Goal:
Edit the rows below so that every "computer-use agent" becomes "screen assistant". Keep all other text in the rows the same.
## Begin Record set
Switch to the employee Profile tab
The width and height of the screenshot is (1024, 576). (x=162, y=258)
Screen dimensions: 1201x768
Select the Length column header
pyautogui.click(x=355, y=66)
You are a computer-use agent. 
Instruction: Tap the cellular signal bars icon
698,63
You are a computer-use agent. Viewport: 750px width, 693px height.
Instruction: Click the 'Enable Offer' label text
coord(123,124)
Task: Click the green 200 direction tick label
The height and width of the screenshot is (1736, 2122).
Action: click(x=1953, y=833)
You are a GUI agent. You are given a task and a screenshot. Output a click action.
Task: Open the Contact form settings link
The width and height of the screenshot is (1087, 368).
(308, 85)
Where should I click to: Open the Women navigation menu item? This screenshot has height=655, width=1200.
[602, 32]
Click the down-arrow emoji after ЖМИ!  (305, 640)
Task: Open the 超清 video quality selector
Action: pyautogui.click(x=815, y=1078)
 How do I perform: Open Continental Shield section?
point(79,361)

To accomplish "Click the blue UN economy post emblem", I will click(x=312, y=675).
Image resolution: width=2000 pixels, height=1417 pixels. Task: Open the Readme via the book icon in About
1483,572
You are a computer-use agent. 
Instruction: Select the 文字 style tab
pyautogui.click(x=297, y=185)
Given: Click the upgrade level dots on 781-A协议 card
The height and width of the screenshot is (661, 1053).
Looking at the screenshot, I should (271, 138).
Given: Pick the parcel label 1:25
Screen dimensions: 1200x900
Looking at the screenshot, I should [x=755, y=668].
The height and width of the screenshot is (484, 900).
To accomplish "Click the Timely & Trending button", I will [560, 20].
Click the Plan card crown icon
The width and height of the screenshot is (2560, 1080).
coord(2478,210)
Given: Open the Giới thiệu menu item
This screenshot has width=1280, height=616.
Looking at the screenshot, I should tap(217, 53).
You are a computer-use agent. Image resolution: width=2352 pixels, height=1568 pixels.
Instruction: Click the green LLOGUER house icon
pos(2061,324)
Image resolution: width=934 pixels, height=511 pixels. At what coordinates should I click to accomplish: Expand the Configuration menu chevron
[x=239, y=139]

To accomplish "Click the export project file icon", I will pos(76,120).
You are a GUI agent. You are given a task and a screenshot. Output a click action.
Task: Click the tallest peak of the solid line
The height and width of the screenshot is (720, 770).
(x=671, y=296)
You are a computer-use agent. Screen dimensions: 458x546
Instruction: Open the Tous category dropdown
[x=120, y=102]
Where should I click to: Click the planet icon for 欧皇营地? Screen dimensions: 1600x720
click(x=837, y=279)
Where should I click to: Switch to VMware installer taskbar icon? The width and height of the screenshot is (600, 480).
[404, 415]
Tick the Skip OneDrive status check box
## End Record set
Exercise result:
Switch to the employee Profile tab
The width and height of the screenshot is (1024, 576). (x=162, y=258)
Screen dimensions: 1201x768
Select the Length column header
pyautogui.click(x=355, y=66)
You are a screen assistant. 
Instruction: Tap the cellular signal bars icon
698,63
You are a screen assistant. Viewport: 750px width, 693px height.
Instruction: Click the 'Enable Offer' label text
coord(123,124)
Task: Click the green 200 direction tick label
The height and width of the screenshot is (1736, 2122).
Action: click(x=1953, y=833)
You are a GUI agent. You are given a task and a screenshot. Output a click action.
Task: Open the Contact form settings link
The width and height of the screenshot is (1087, 368).
(308, 85)
Where should I click to: Open the Women navigation menu item? This screenshot has height=655, width=1200.
[602, 32]
Click the down-arrow emoji after ЖМИ!  (305, 640)
Task: Open the 超清 video quality selector
Action: pyautogui.click(x=815, y=1078)
 How do I perform: Open Continental Shield section?
point(79,361)

To accomplish "Click the blue UN economy post emblem", I will click(x=312, y=675).
Image resolution: width=2000 pixels, height=1417 pixels. Task: Open the Readme via the book icon in About
1483,572
You are a screen assistant. 
Instruction: Select the 文字 style tab
pyautogui.click(x=297, y=185)
Given: Click the upgrade level dots on 781-A协议 card
The height and width of the screenshot is (661, 1053).
Looking at the screenshot, I should (271, 138).
Given: Pick the parcel label 1:25
Screen dimensions: 1200x900
Looking at the screenshot, I should [x=755, y=668].
The height and width of the screenshot is (484, 900).
To accomplish "Click the Timely & Trending button", I will [560, 20].
Click the Plan card crown icon
The width and height of the screenshot is (2560, 1080).
coord(2478,210)
Given: Open the Giới thiệu menu item
This screenshot has width=1280, height=616.
Looking at the screenshot, I should tap(217, 53).
You are a screen assistant. Image resolution: width=2352 pixels, height=1568 pixels.
Instruction: Click the green LLOGUER house icon
pos(2061,324)
Image resolution: width=934 pixels, height=511 pixels. At what coordinates should I click to accomplish: Expand the Configuration menu chevron
[x=239, y=139]

To accomplish "Click the export project file icon", I will pos(76,120).
You are a GUI agent. You are given a task and a screenshot. Output a click action.
Task: Click the tallest peak of the solid line
The height and width of the screenshot is (720, 770).
(x=671, y=296)
You are a screen assistant. Screen dimensions: 458x546
Instruction: Open the Tous category dropdown
[x=120, y=102]
Where should I click to: Click the planet icon for 欧皇营地? Screen dimensions: 1600x720
click(x=837, y=279)
Where should I click to: Switch to VMware installer taskbar icon? The width and height of the screenshot is (600, 480).
[404, 415]
Tick the Skip OneDrive status check box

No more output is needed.